Task instructions:
Reproduce the text of every entry below verbatim, leaving out the pictures.
— Start Provided records —
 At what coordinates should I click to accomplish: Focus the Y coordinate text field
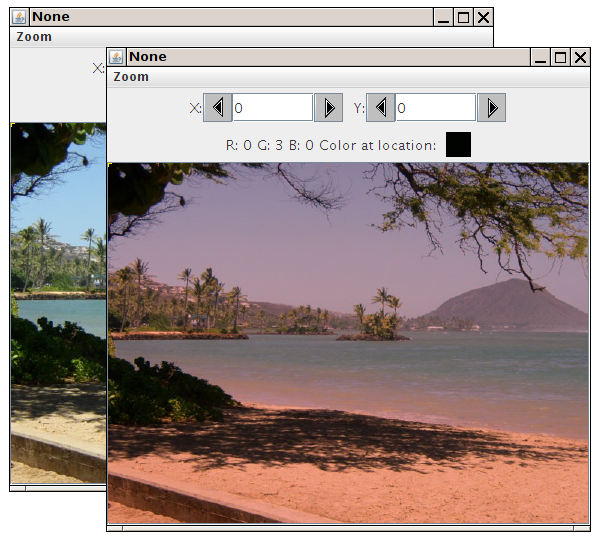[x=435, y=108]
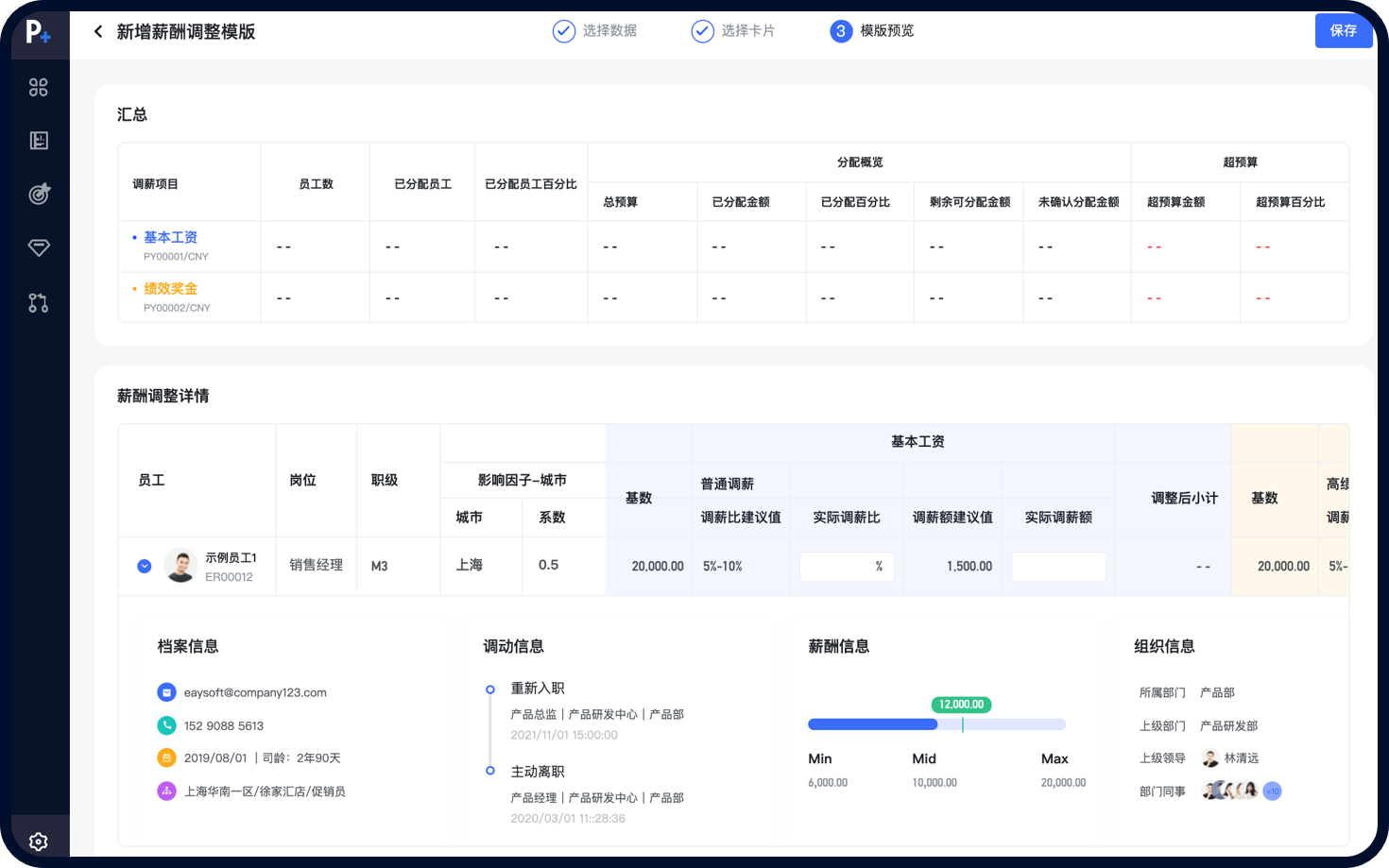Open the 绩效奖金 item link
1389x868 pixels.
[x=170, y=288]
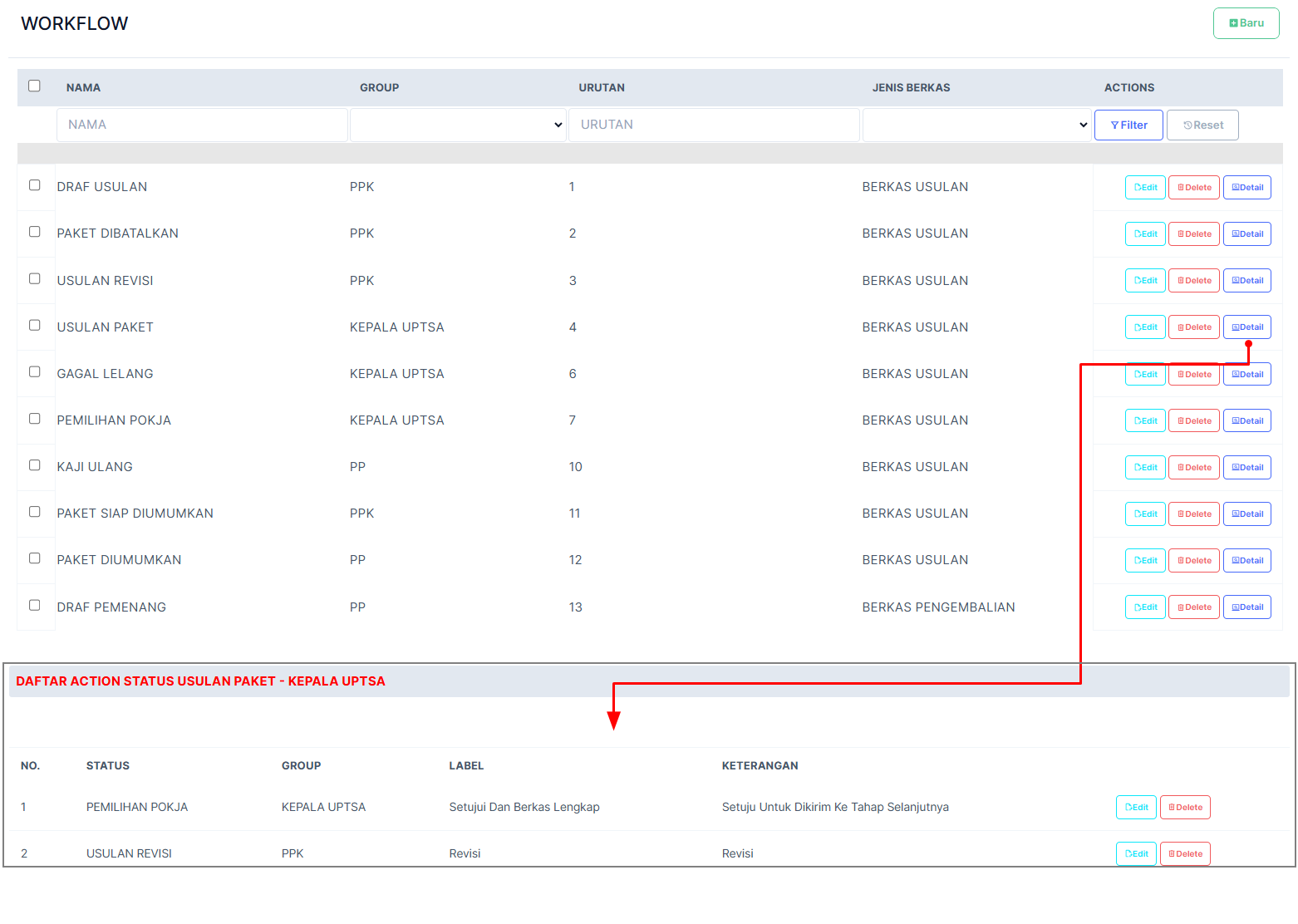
— End Provided records —
Final answer:
 At what coordinates should I click to accomplish: Focus the Y coordinate text field
[x=435, y=108]
Open the 绩效奖金 item link
1389x868 pixels.
[x=170, y=288]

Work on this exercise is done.